Label Drop for Multi-Aspect Relation Modeling in Universal Information Extraction
Lu Yang, Jiajia Li, En Ci, Lefei Zhang, Zuchao Li, Ping Wang
TL;DR
LDNet addresses universal information extraction by enabling simultaneous multi-relational extraction with three relation types $TA$, $A2A$, and $AS$ through multi-aspect relation modeling and a label-drop mechanism. It fuses text and image representations with RoPE-based global pointers to generate relation-specific score matrices $S^r$ and uses model transfer learning to propagate knowledge across datasets, optimizing with a combined loss $L = L_{MR} + L_{LD} + L_{MT}$. The approach achieves state-of-the-art or competitive results on 9 tasks and 33 datasets across single-modal and multi-modal settings, including few-shot and zero-shot regimes, even with smaller pretrained backbones.
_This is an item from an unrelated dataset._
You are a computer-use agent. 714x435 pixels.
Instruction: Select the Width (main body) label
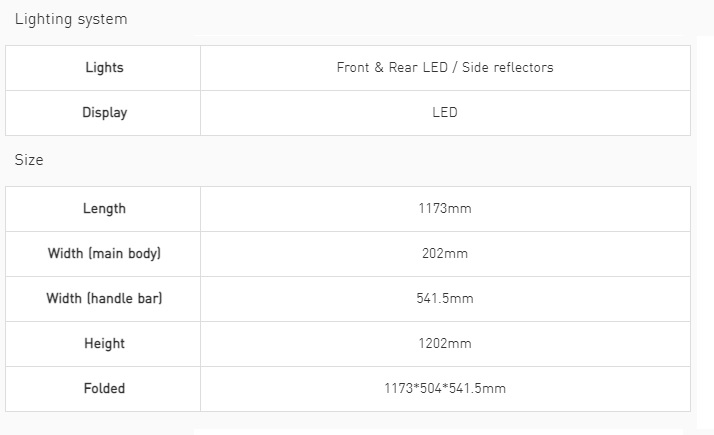104,253
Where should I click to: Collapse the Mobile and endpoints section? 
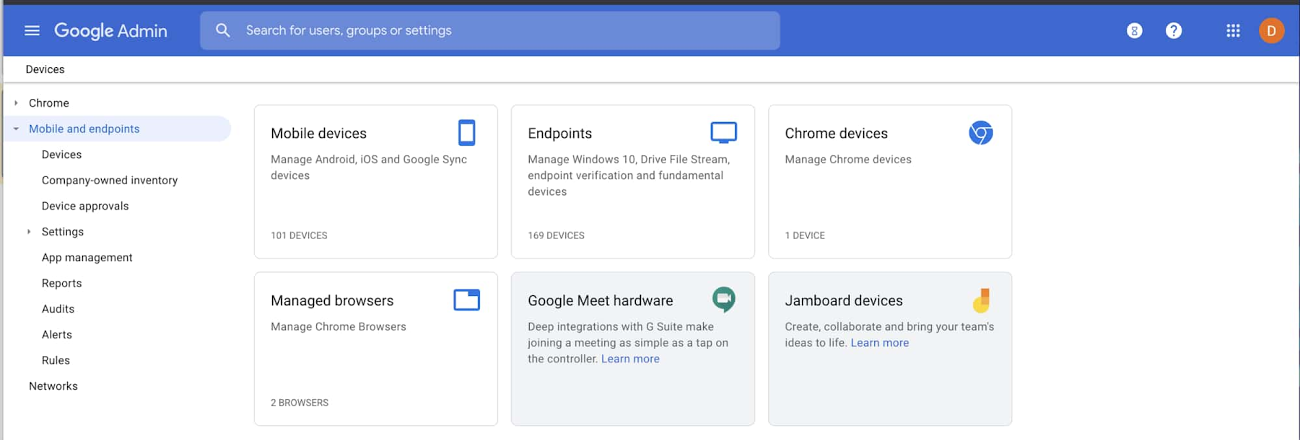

Limitations include data scarcity for extensive multi-modal pre-training and potential document-level extraction challenges, accompanied by ethical considerations for privacy and data usage.
Abstract
Universal Information Extraction (UIE) has garnered significant attention due to its ability to address model explosion problems effectively. Extractive UIE can achieve strong performance using a relatively small model, making it widely adopted. Extractive UIEs generally rely on task instructions for different tasks, including single-target instructions and multiple-target instructions. Single-target instruction UIE enables the extraction of only one type of relation at a time, limiting its ability to model correlations between relations and thus restricting its capability to extract complex relations. While multiple-target instruction UIE allows for the extraction of multiple relations simultaneously, the inclusion of irrelevant relations introduces decision complexity and impacts extraction accuracy. Therefore, for multi-relation extraction, we propose LDNet, which incorporates multi-aspect relation modeling and a label drop mechanism. By assigning different relations to different levels for understanding and decision-making, we reduce decision confusion. Additionally, the label drop mechanism effectively mitigates the impact of irrelevant relations. Experiments show that LDNet outperforms or achieves competitive performance with state-of-the-art systems on 9 tasks, 33 datasets, in both single-modal and multi-modal, few-shot and zero-shot settings.\footnote{https://github.com/Lu-Yang666/LDNet}